I applaud the provincial government for adding 100 new openings for medical students with the Northern Ontario School of Medicine but this must be done at all medical schools.

However, the reality must be accepted that this will not be a quick fix. Graduates will not be in a working environment on the family-physician front for about 10 years.

Marrack points out that students leaving high school, age 18 or 19, must do a four-year degree, four years medical school and two years residency before becoming qualified for family practise, which means they start work when nearing 30. At least 50 percent are female, many of whom might have reproduction on their mind.

There are currently 17 medical schools in Canada with an annual admission success rate normally below 7.5%. As of 2021, approximately 11,500 students were enrolled in Canadian medical schools graduating 2,900 students per year.

That sounds good, but we have fallen so far behind in producing doctors and with the yearly immigration total now sitting at 500,000, the crisis we are facing will continue.
And criticism of those in the system will do nothing to abate it.
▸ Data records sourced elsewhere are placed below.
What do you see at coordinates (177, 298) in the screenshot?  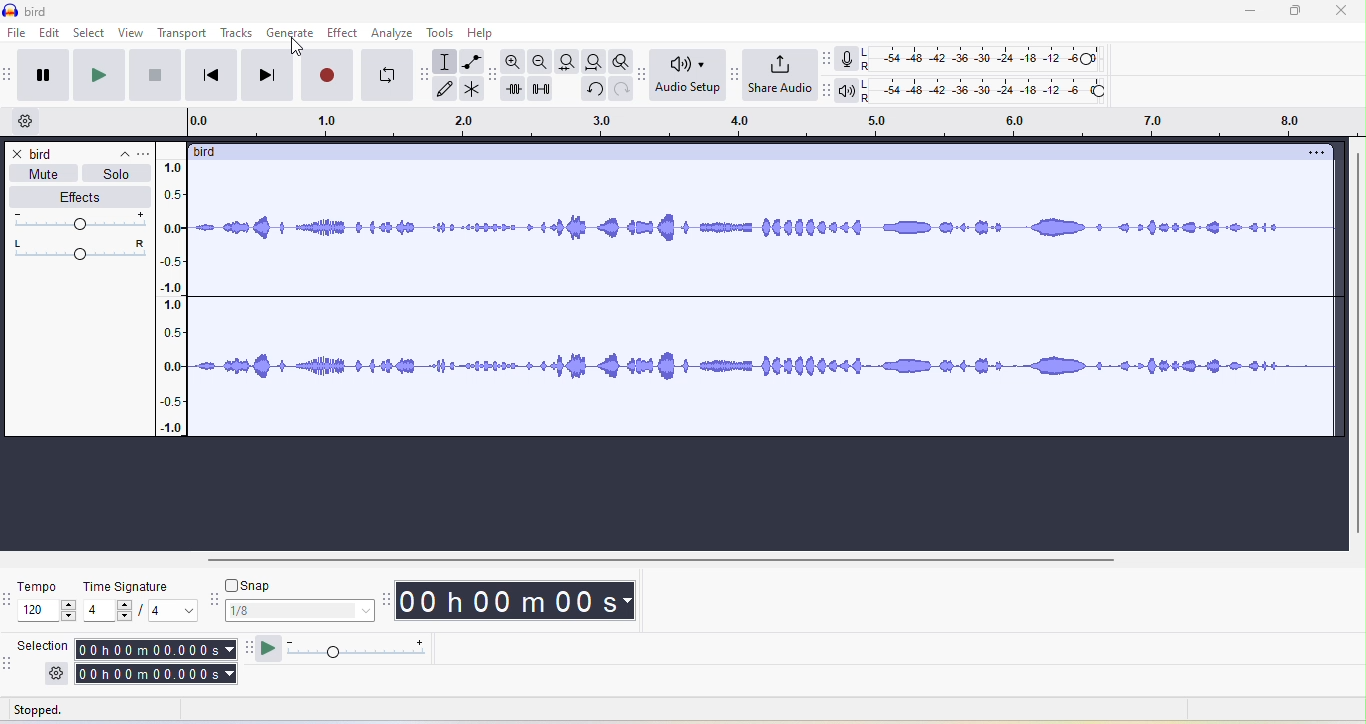 I see `amplitude` at bounding box center [177, 298].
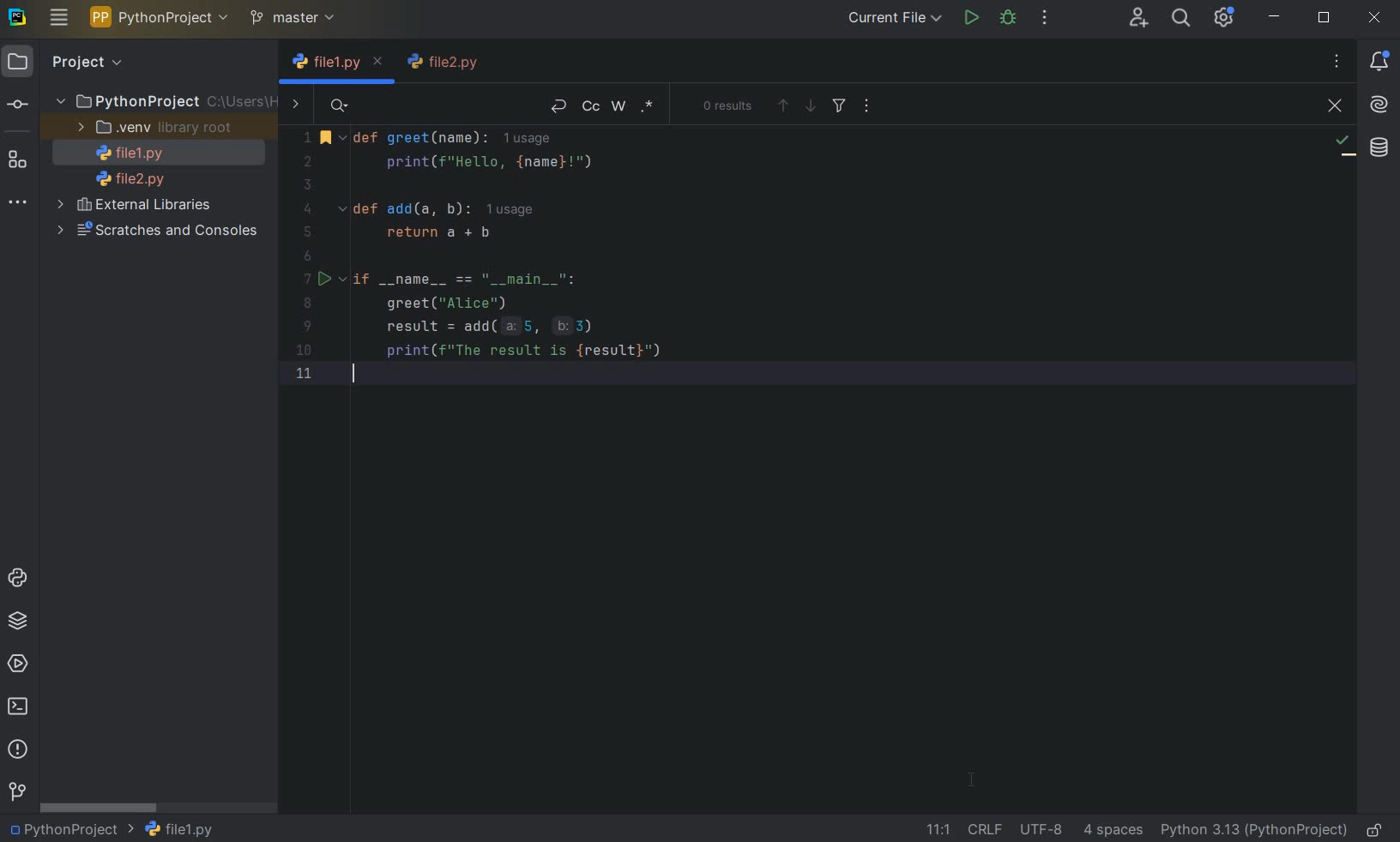 Image resolution: width=1400 pixels, height=842 pixels. What do you see at coordinates (1274, 18) in the screenshot?
I see `MINIMIZE` at bounding box center [1274, 18].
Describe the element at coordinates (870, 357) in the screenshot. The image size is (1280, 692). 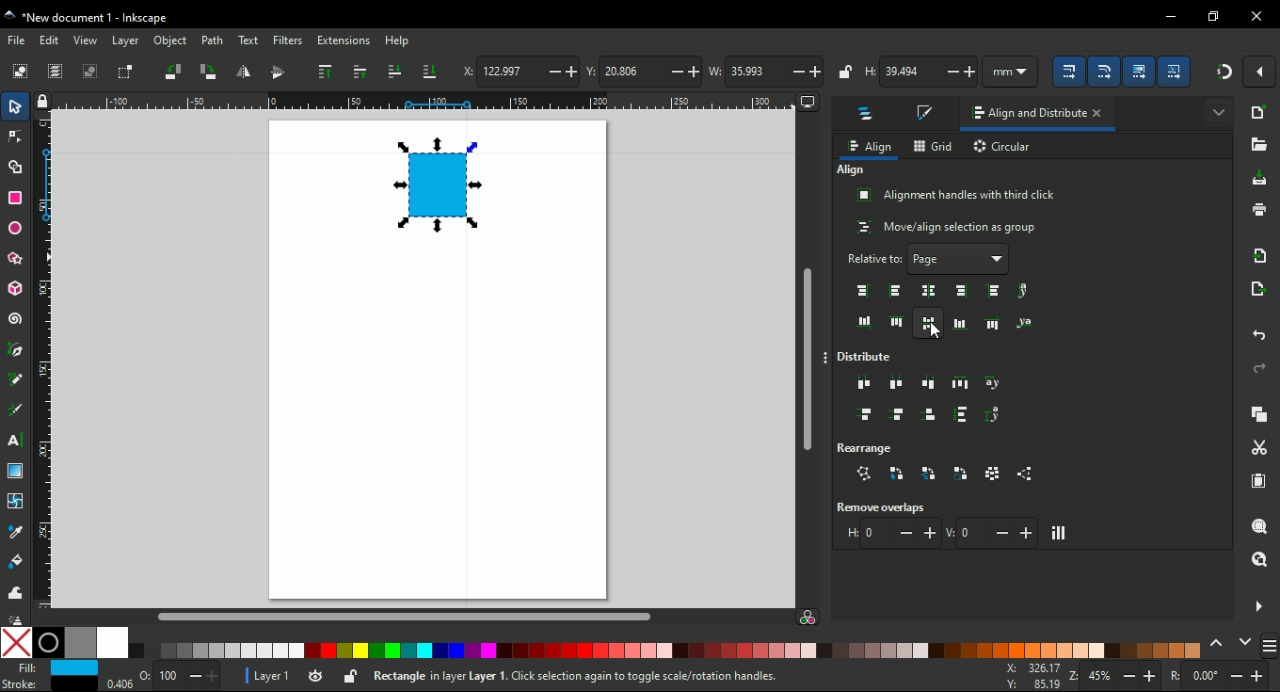
I see `distribute` at that location.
2 thoughts on “Millroy: Group Health Centre Couldn’t Do Anything Else

  1. It’s past time for the unnamed secret billionaire owners of this polluting cash cow to fund a new medical facility and recruit the staff.
    After all it’s them that are slowly killing everyone in the city and beyond with the exorbitant amounts of airborne poison particulate and water pollution, 24/7/365, whether they are employees or not, as their constant pollution poison output does not discriminate.

  2. In addition, a key problem is that many Canadian medical school graduates cannot get residencies in Canada, while many residencies are being given to others from countries like Oman, Kuwait, and Saudi Arabia who pay a great deal of money. The countries of these trainees then require them to return to their home countries when they’re done. Even with the payments from those countries, Canadian taxpayers still contribute toward the cost of training these doctors who must then leave our country. It’s a great deal for the med schools, not so much for Canadians. CBC had an informative article (“Foreign doctors take up more medical residency spots as Canadians struggle to get in”) in Oct 2023.